Un pesticide utilisé au N.-B. est jugé cancérigène en Californie

L’État de Californie a statué cette semaine que le glyphosate allait dorénavant se retrouver sur sa liste des produits potentiellement cancérigène. Une décision applaudie par les environnementalistes du Nouveau-Brunswick.

«La Californie a toujours été un État avant-gardiste. Maintenant, on espère que cette décision ouvrira les yeux à nos gouvernements, que ça va les réveiller une fois pour toutes.»

Porte-voix d’ÉcoVie et membres de Stop Spraying NB, organismes qui luttent pour l’arrêt de l’arrosage d’herbicides dans la province, Francine Levesque savoure cette petite victoire survenue chez nos voisins du sud.

Plus tôt cette semaine, le Bureau de l’évaluation environnementale des dangers pour la santé de Californie a décrété que le glyphosate était potentiellement cancérigène. L’État devient ainsi le premier à adopter une telle position, une position en harmonie avec les recommandations de l’Organisation mondiale de la santé.

Qu’est-ce que le glyphosate? C’est l’ingrédient clé du Round-Up de la compagnie Monsanto, l’herbicide le plus vendu sur la planète. Il est notamment utilisé largement dans la forêt publique néo-brunswickoise afin d’enrayer la végétation de feuillus et, du coup, favoriser la croissance de certaines essences (comme l’épinette).

«On est tout simplement enchanté par cette décision, car ça confirme ce que l’on dit depuis plusieurs années maintenant, soit que ce produit n’est pas blanc comme neige comme on tente de nous le faire croire», indique Mme Levesque saluant l’audace de la Californie et dénonçant la mollesse canadienne et néo-brunswickoise.
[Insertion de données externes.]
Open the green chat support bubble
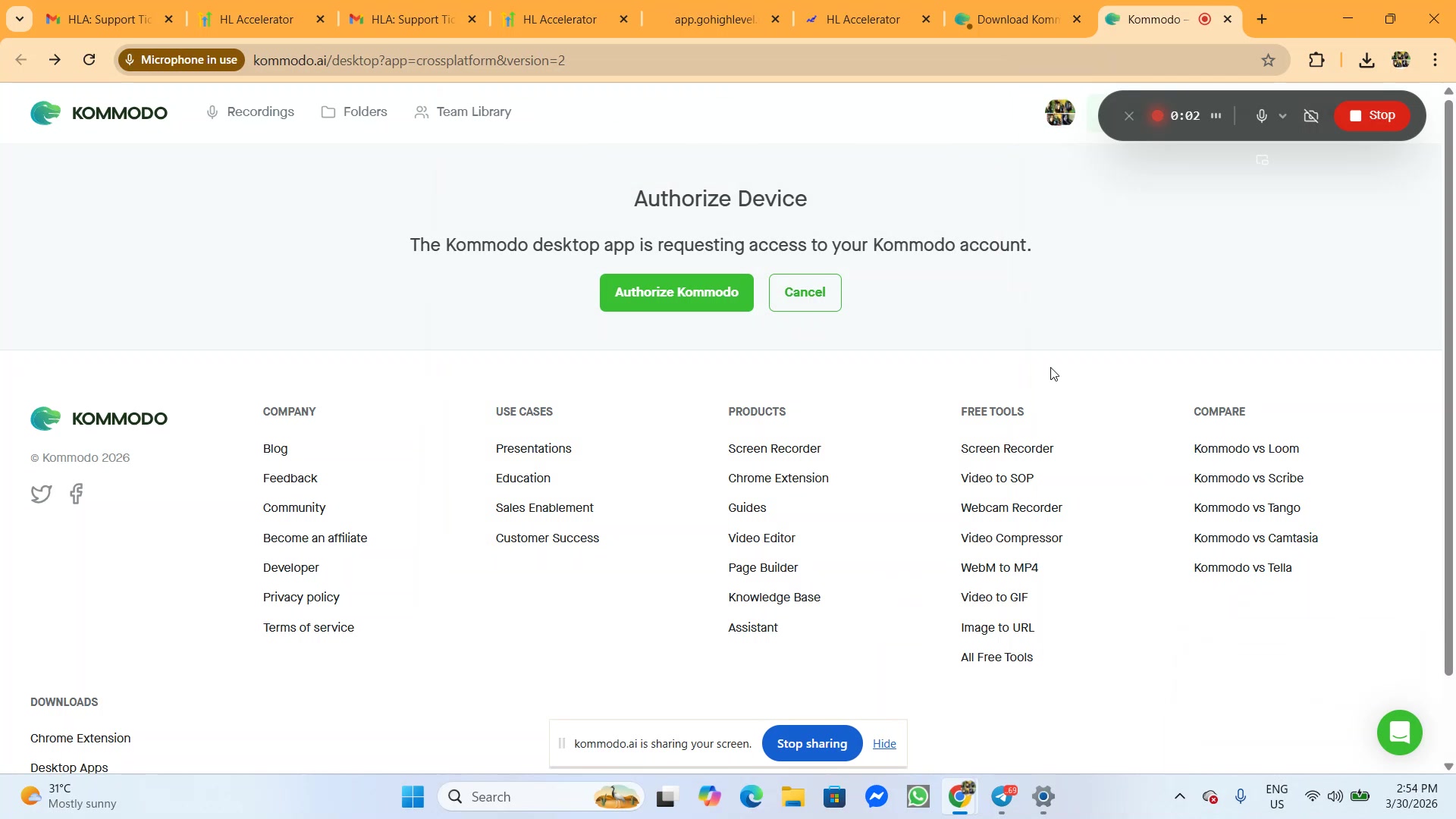Viewport: 1456px width, 819px height. [x=1399, y=733]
Car il faut dire que cette victoire contraste avec la déception de mai dernier alors que Santé Canada a reconduit l’homologation du glyphosate pour une période de quinze ans. L’organisme avait alors déterminé, à la suite d’une évaluation scientifique, que les produits contenant du glyphosate, s’ils sont utilisés conformément au mode d’emploi qui figure sur l’étiquette, ne posent aucun danger pour la santé humaine et l’environnement.

Pour Mme Levesque, la décision californienne, ainsi que le mouvement de contestation présent ailleurs dans le monde, confirme qu’il y a lieu de s’inquiéter face à ce produit.

«Et on ne peut faire autrement que de se poser la question: pourquoi est-ce que cela n’inquiète pas notre propre communauté scientifique? On a l’impression que nos gouvernements rament à contre-courant, qu’on refuse de faire face aux vrais problèmes. Chose certaine, on n’a pas trop à être fier en cette année de célébration au Canada», indique Mme Levesque.

Fière de la décision californienne, Mme Levesque entend bien l’utiliser comme exemple à suivre alors qu’elle et Stop Spraying NB tentent de convaincre les municipalités et les organismes de la province de réclamer l’arrêt de l’arrosage des terres publiques.

«La seule chose qui va réussir à faire changer la situation, c’est le poids de la population. Car ce que les gens doivent comprendre, c’est qu’en plus d’empoisonner notre forêt publique, c’est nous qui payons pour le faire puisque cette pratique est subventionnée par le gouvernement, donc nos impôts. C’est frustrant de savoir que l’on participe indirectement à cette pratique nocive», dit-elle.

Ce que la décision californienne signifie demeure toutefois vague. On ne parle pas pour le moment de bannir les produits contenant du glyphosate, mais un étiquetage prévenant de leur toxicité est probable.